Quote every line of the following entries verbatim.

— START Listing —

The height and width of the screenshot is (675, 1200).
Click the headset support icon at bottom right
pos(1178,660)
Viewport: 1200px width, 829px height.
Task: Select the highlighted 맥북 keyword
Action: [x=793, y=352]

— END Listing —

Exercise response:
The height and width of the screenshot is (675, 1200).
Click the headset support icon at bottom right
pos(1178,660)
Viewport: 1200px width, 829px height.
Task: Select the highlighted 맥북 keyword
Action: [x=793, y=352]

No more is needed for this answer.